In the same way, the truth you refer to is generated by and exists within your mind. It has no existence outside of that implementation.

If that is so, then how come others tend to reach the same truth? In the same way that there is something outside me that produces my experimental results (The Simple Truth), so there is something outside me that causes it to be the case that, when I (or any other cognitive agent) implements this particular algorithm, this particular result results.

It is not a mind-projection fallacy, any more than "the sheep control my pebbles" is a mind-projection fallacy. It's just that it's operating one meta-level higher.

If that is so, then how come others tend to reach the same truth? In the same way that there is something outside me that produces my experimental results (The Simple Truth), so there is something outside me that causes it to be the case that, when I (or any other cognitive agent) implements this particular algorithm, this particular result results.

People have very similar brains and I'd bet that all of the ideas of people that are cognitively available to you shared a similar cultural experience (at least in terms of what intellectual capital was/is available to them).
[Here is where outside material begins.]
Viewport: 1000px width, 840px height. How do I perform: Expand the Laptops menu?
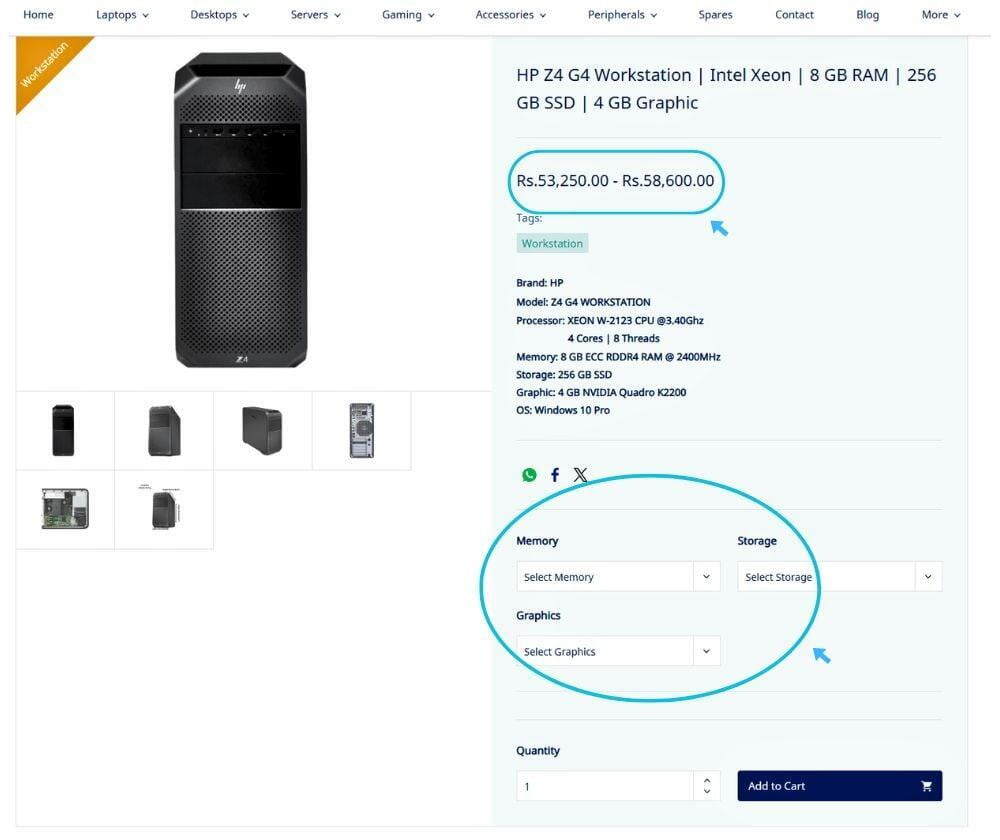[122, 15]
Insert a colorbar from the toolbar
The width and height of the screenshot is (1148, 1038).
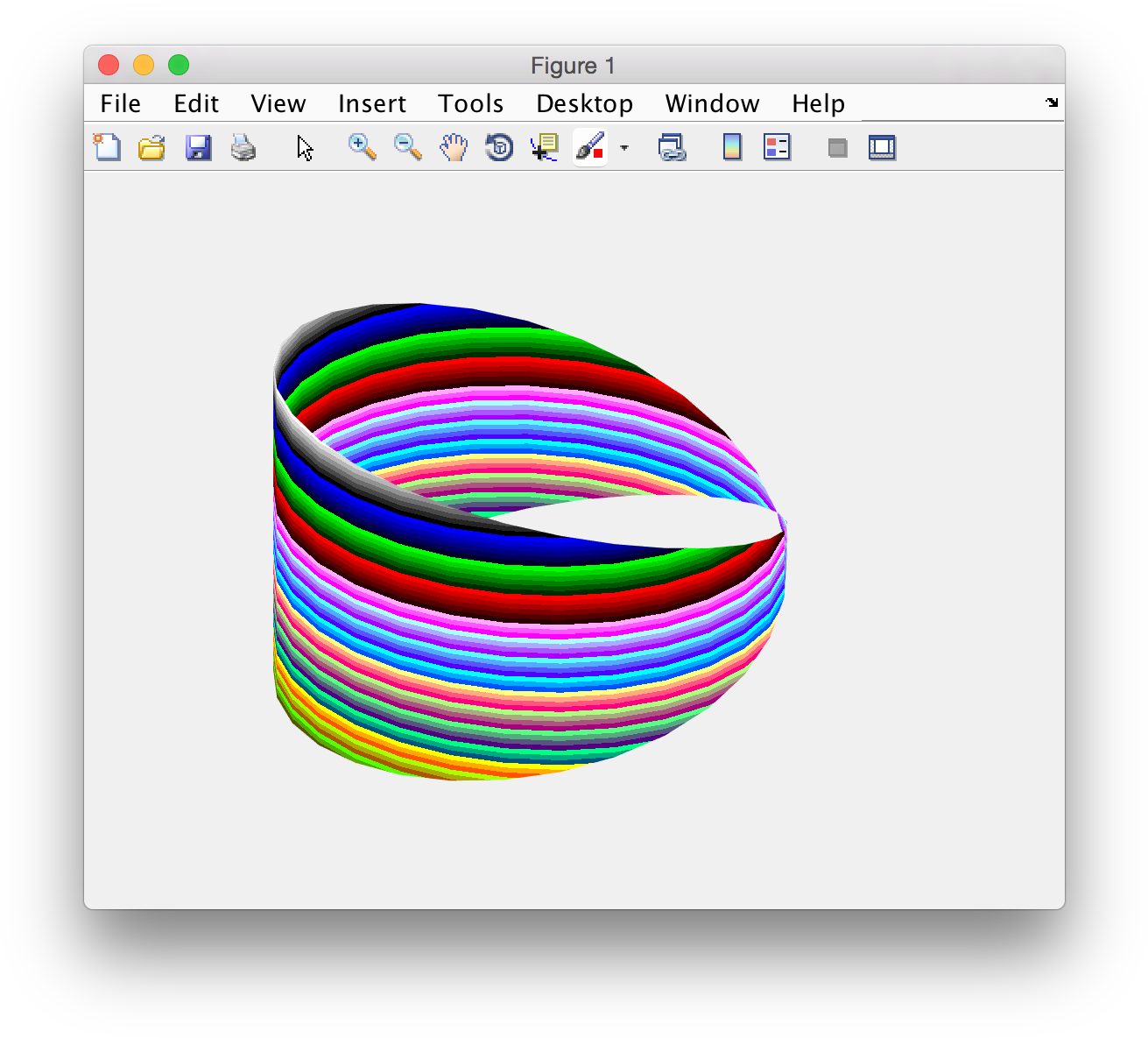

Viewing mathematics as something that is at least partially a reflection of the way that humans tend to compress information, it seems like you could argue that there is an awful lot of stuff to unpack when you say "2+2 = 4 is true outside of implementation" as well as the term "cognitive agent".

What is clear to me is that when we set up a physical system (such as a Von Neumann machine, or a human who has been 'set up' by being educated and then asked a certain question) in a certain way, some part of the future state of that system is (say with 99.999% likelihood) recognizable to us as output (perhaps certain patterns of light resonate with us as "the correct answer", perhaps some phonemes register in our cochlea and we store them in our working memory and compare them with the 'expected' phonemes). There appears to be an underlying regularity, but it isn't clear to me what the true reduction looks like! Is the computation the 'bottom level'? Do we aim to rephrase mathematics in terms of some algorithms that are capable of producing it? Are we then to take computation as "more fundamental" than physics?

Does this make sense?

What is clear to me is that when we set up a physical system (such as a Von Neumann machine, or a human who has been 'set up' by being educated and then asked a certain question) in a certain way, some part of the future state of that system is (say with 99.999% likelihood) recognizable to us as output (perhaps certain patterns of light resonate with us as "the correct answer")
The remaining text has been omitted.